What is being asked: Reproduce the passage of the Fritson friendship memoir starting at "This past spring" and ending at "until we went.", word for word.

[Extract start]

Franklin County, Nebraska

For Another Day

By Rena Donovan
Transcribed by Carol Wolf Britton

Franklin County Chronicle, August 21, 2001

This past spring Tammy (Fritson) Fahrenbruch wrote me a letter asking that I write something about her parents, Johnny and Donnie Fritson living at Macon, for their 40th wedding anniversary.

There are many memories that, put on paper, go into a special book that Tammy prepared for that anniversary celebration day. I write here about our friendship experienced in the 1970’s.

In about the year 1971, our friendship with Johnny and Donnie Fritson began. I had met them once before we moved to Bloomington, but I remember that day of our first real meeting. They came to visit our other dear friends at Macon and we sat in Abe and Donna Rae Greening’s kitchen and visited the afternoon away. I knew immediately that I liked this family that lived just a half mile east down the road from Greenings. As they left that day Johnny and Donnie invited us to their home and it wasn’t long until we went.

I remember thinking these people are so giving. Their warm kitchen soon became one of my favorite places to be and I felt perfectly comfortable to load up my boys on a summer eve and go straight up the back road to their home. Donnie is such a good cook and made the best homemade bread. More often than not our supper was as simple as homemade bread and gravy with lots of condiments from their lovely garden on the east side of their two-story house.

After a few visits of getting to know each other we met Johnny’s parents, J. B. and Emma Fritson. Their home was just a short jaunt down the road to the east and south at the first corner.

Butchering day at J. B.’s was so fun; I can sometimes still smell the fragrances of the day. The gas-cooking stove in the washhouse warmed our bodies, as well as cooked the meat of the day. No one could leave until we sampled the product. Emma, on the annual day, usually someday in November, was busy running in and out as she was cooking our lunch; as well as the afternoon snack.

Duane always said when we went to the Fritsons for any reason we had to eat at least five times before the day was over.

Sometimes on butchering day Emma’s brother, John and his wife, Anna Reil, helped with the sawing or cutting of the meat; they lived southwest of Hildreth. It was Donnie and I who wrapped the meat. I had a feeling of security as I headed home that day, for we had lots of good meat to serve our growing family.

Many times, at the beginning of our friendship I would ask Donnie “How do you make that bread?” Our whole family loved her bread; she would say just so much flour and a scoop of lard, etc. I really wanted to know how she made those six loaves of bread with each loaf divided into two pieces.

Come one summer, when I knew she was going to make bread I went to her house with my 25 pounds of flour and yeast. As Donnie made the bread I held the measuring cup under her hands and measured everything she put into the bread. To this day, I still make that bread just like that day of my first trying in early 1974. That bread recipe has gone from coast to coast, for everyone that enters my home loves this homemade bread and also the dried Rusk or Toybac that Donnie taught me to make out of the bread. There is not a person that comes through the door that won’t eat the Rusk, from a small child to my father, who I caught out in my back room eating some that I cooked far too brown. We all love it and it would be awful if I didn’t make it at every holiday. My coffee women enjoy it dipped in coffee. I make big bags of it and send to my dad at Christmas.

[Extract end]
[Stored data start]

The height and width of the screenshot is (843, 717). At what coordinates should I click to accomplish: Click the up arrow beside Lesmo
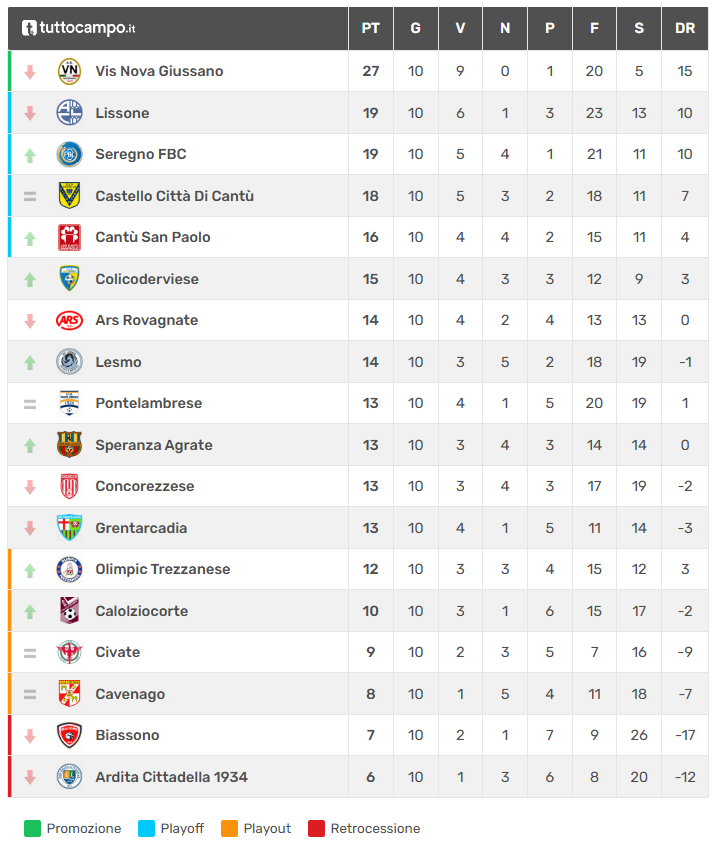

[Stored data end]

Completed exercise:
This past spring Tammy (Fritson) Fahrenbruch wrote me a letter asking that I write something about her parents, Johnny and Donnie Fritson living at Macon, for their 40th wedding anniversary.

There are many memories that, put on paper, go into a special book that Tammy prepared for that anniversary celebration day. I write here about our friendship experienced in the 1970’s.

In about the year 1971, our friendship with Johnny and Donnie Fritson began. I had met them once before we moved to Bloomington, but I remember that day of our first real meeting. They came to visit our other dear friends at Macon and we sat in Abe and Donna Rae Greening’s kitchen and visited the afternoon away. I knew immediately that I liked this family that lived just a half mile east down the road from Greenings. As they left that day Johnny and Donnie invited us to their home and it wasn’t long until we went.